#### Reading passage
But the Cerberus guarding the gates of European prosperity knew better. The troika, as the International Monetary Fund (IMF), the European Commission (EC) and the European Central Bank (ECB) are known, knew they would never submit to the Greek’s demotic pipe dream. To do so would be to invite every deadbeat government in the EU to line up at its door, hat in hand, begging for leniency—or worse, demanding it. That would set off a veritable debt jubilee across the Eurozone. Unthinkable, said the stiff backs in Berlin. Germany was not about to beggar its own reputation for intransigence for the sake of a few self-pitying Portuguese, Italians, and Greeks.
No Doubt, Syriza Folded
The foregoing was the backdrop of the February negotiations between Syriza and the troika. The liberal left people’s party would collide with Europe’s neoliberal elite. They would discuss whether or not the troika would continue to lend them money, and on what terms. The meeting didn’t live up to the hype. The troika scored a decisive knock out before negotiations were barely a week old. They insisted Greece agree to all the terms of their former agreement if they wanted their lending regime extended. And Syriza, for all its campaign trail hucksterism, backed down. Trembling, like a junkie in rehab, at the possible withdrawal of its European fix, they caved. It wasn’t compromise. It was capitulation. The troika gave nothing but got everything. Syriza got nothing but gave everything.
########
#### Dataset extract
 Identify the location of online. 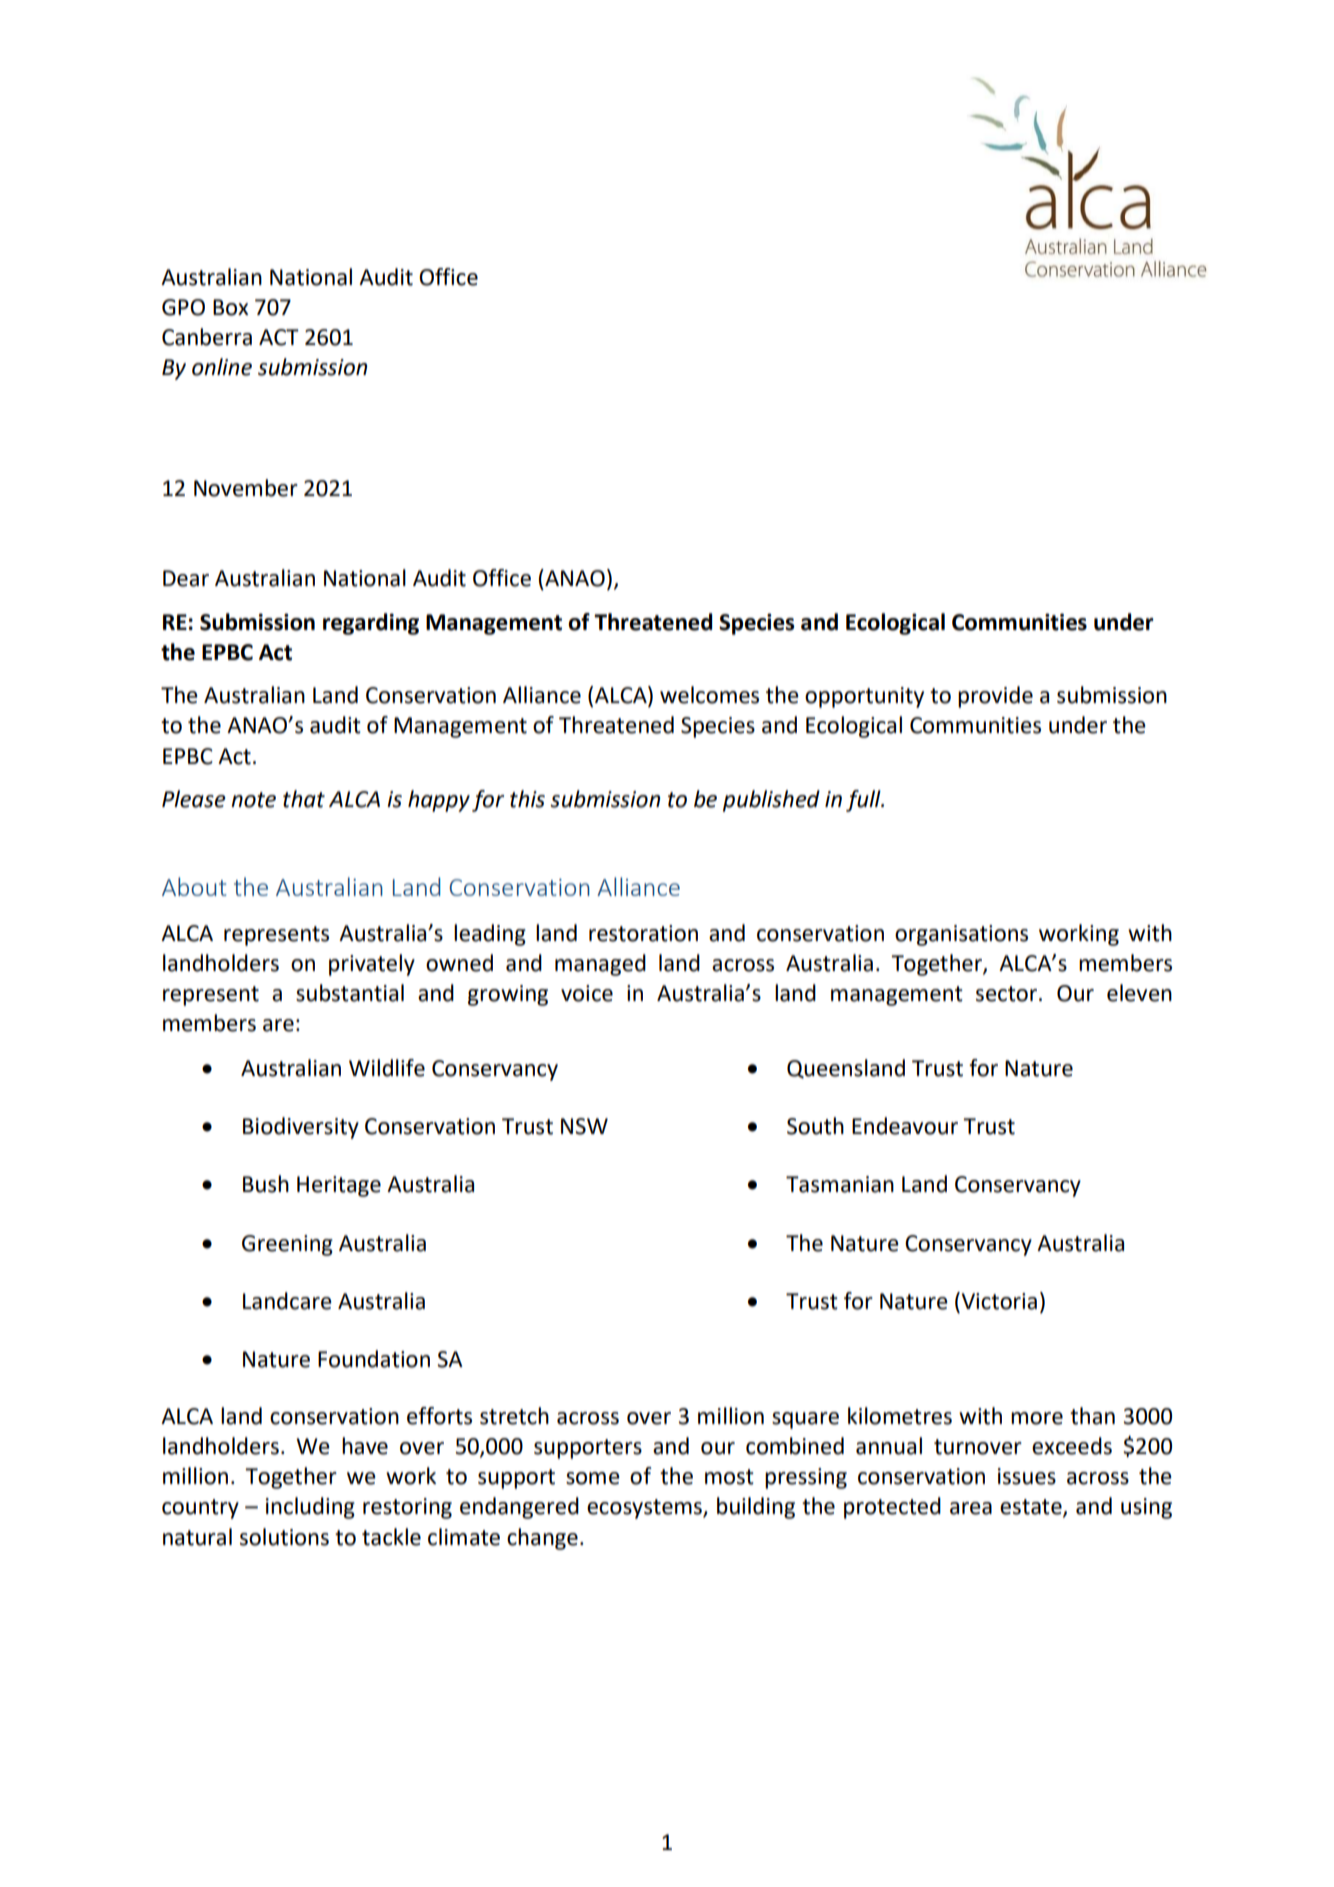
########
#### Dataset extract
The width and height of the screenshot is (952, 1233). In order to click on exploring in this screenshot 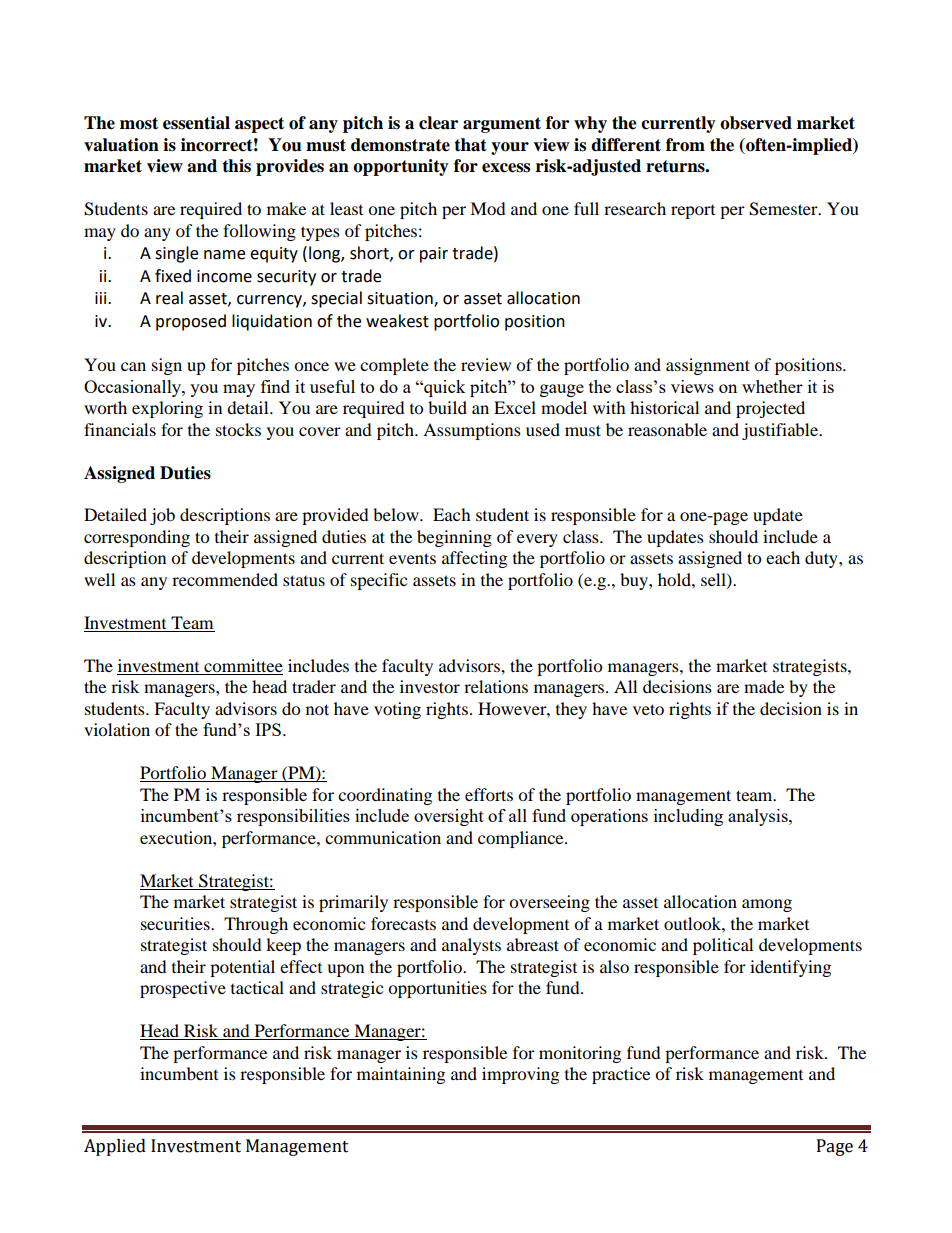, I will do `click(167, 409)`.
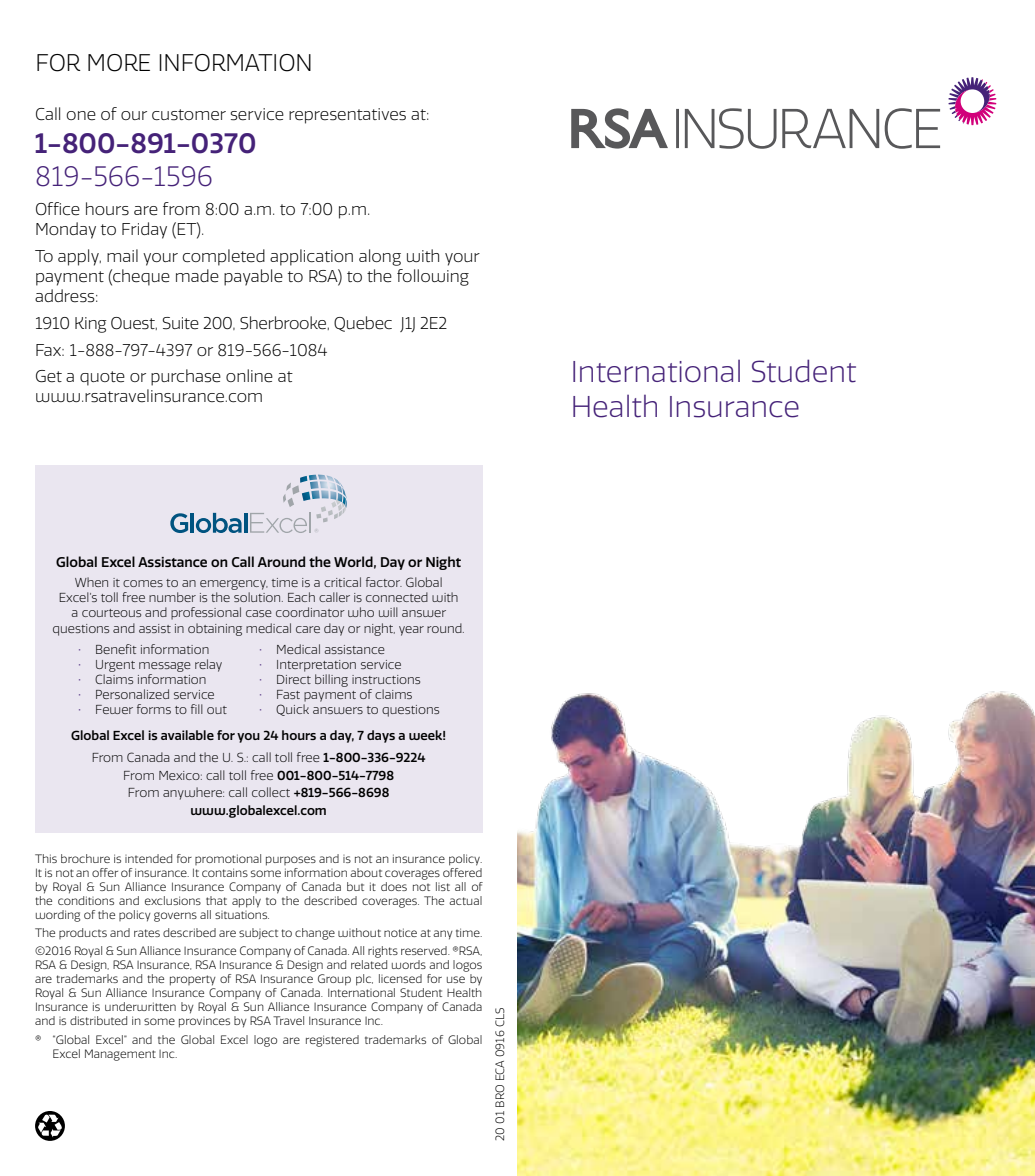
########
#### Dataset extract
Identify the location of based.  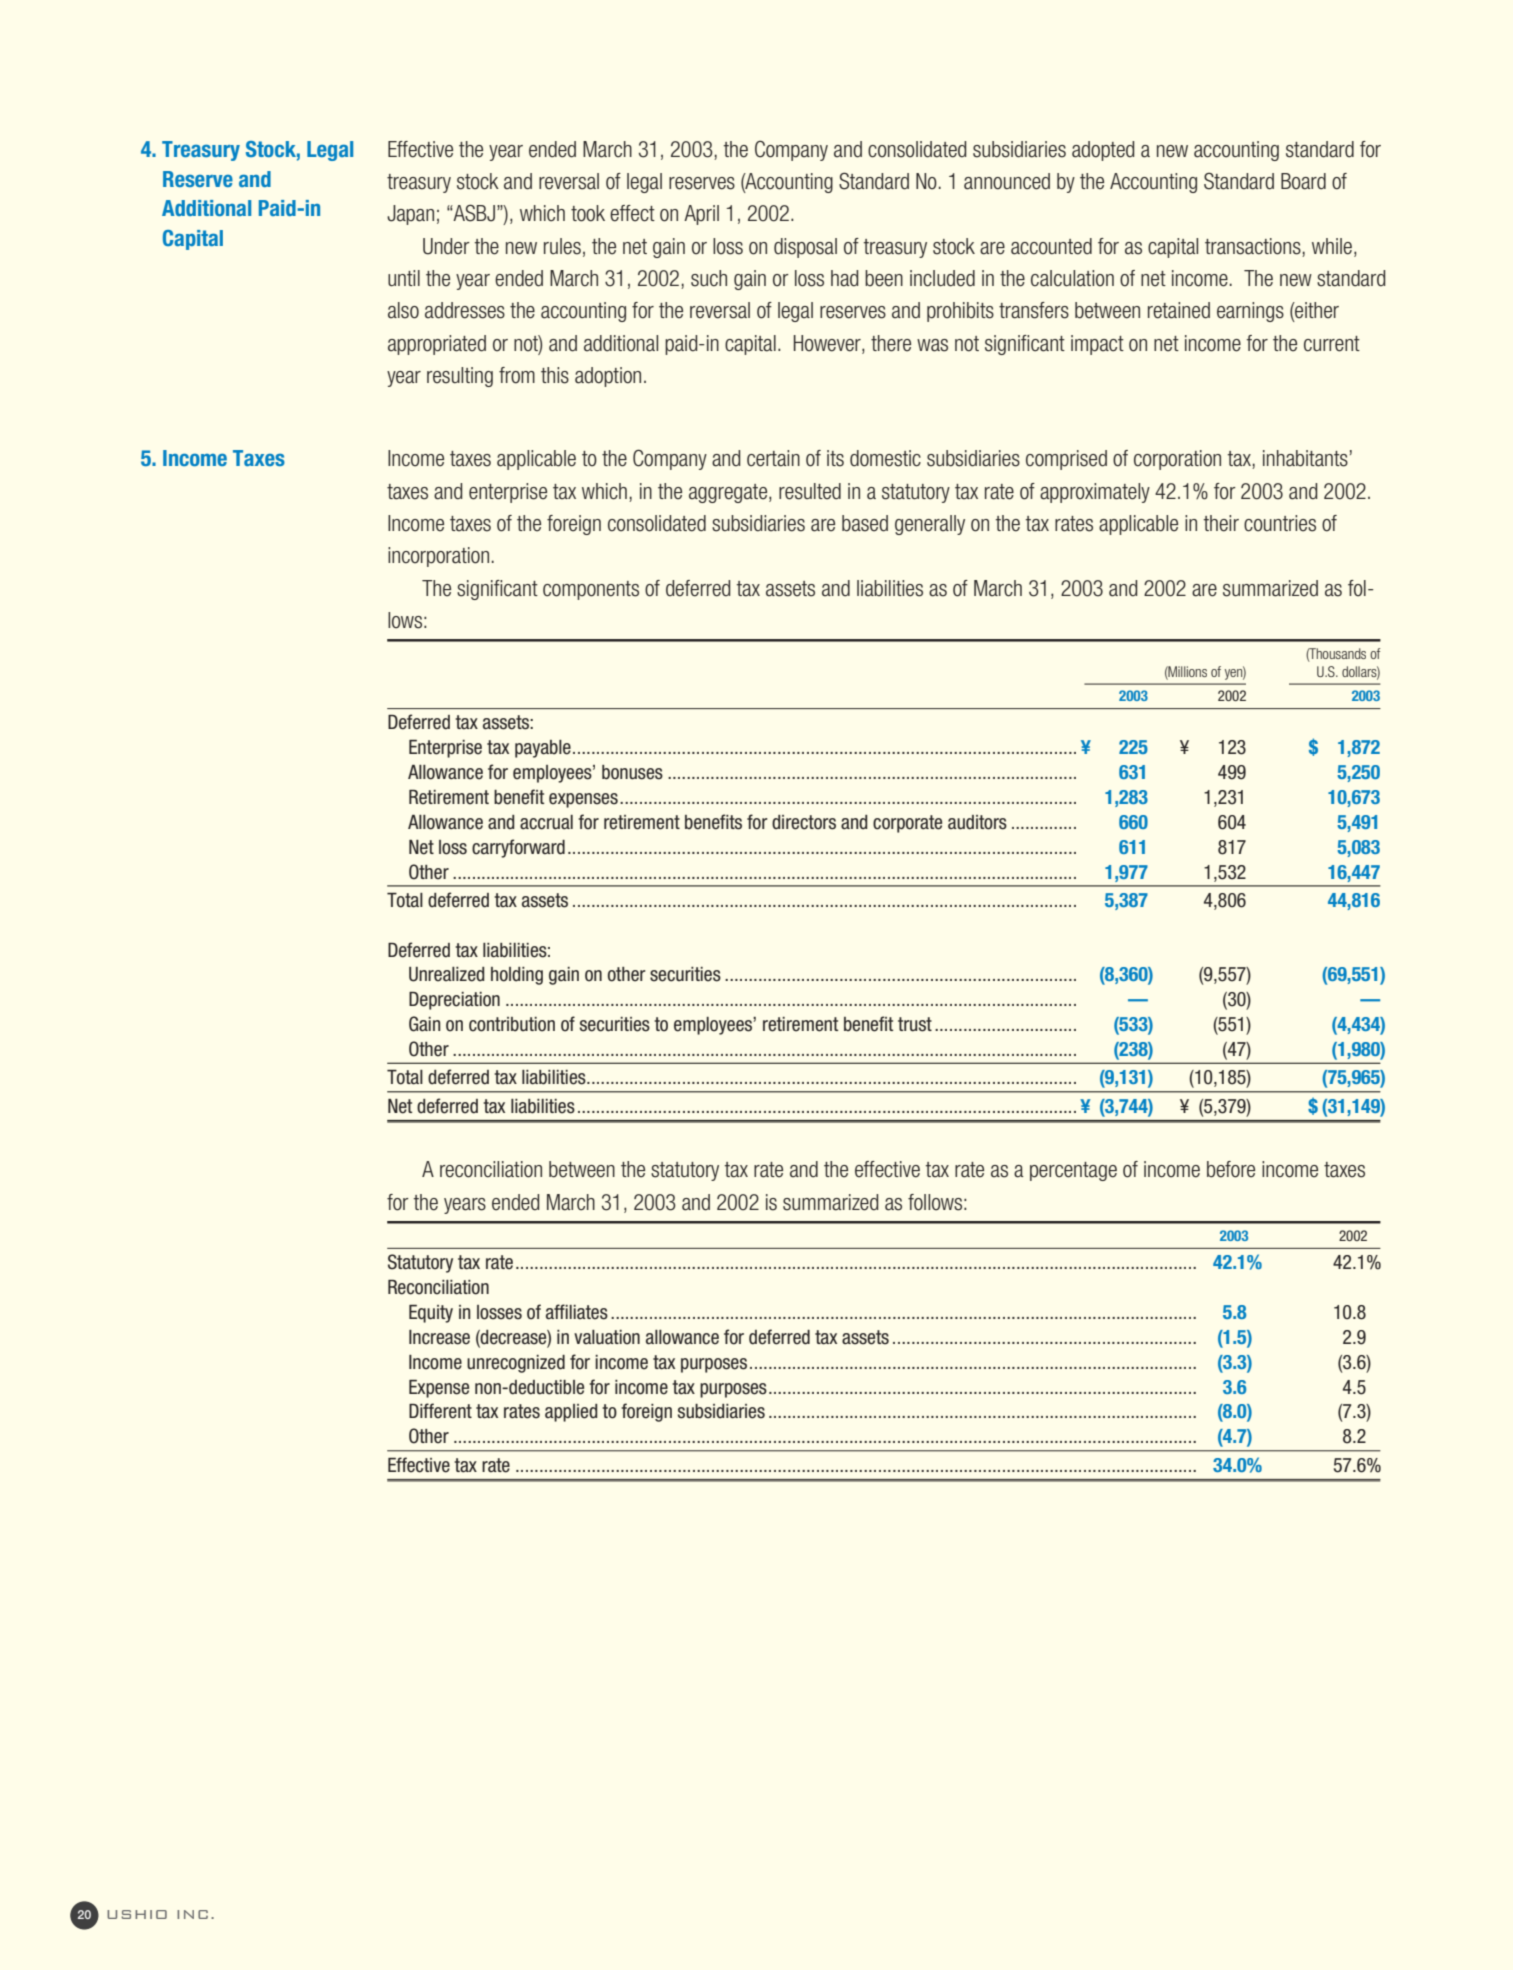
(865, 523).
########
• Aim of the exercise
Do these statements agree with the passage on Syriza and the troika? Answer yes or no for each, quoting the words of the passage that decide it. (a) The troika is made up of the IMF, the European Commission and the European Central Bank. (b) The negotiations between Syriza and the troika took place in March. (c) The troika required Greece to accept all the terms of its earlier agreement for the lending to be extended. The rows are not needed here.

• Final result
(a) Yes: "The troika, as the International Monetary Fund (IMF), the European Commission (EC) and the European Central Bank (ECB) are known"
(b) No: "the February negotiations between Syriza and the troika"
(c) Yes: "They insisted Greece agree to all the terms of their former agreement if they wanted their lending regime extended."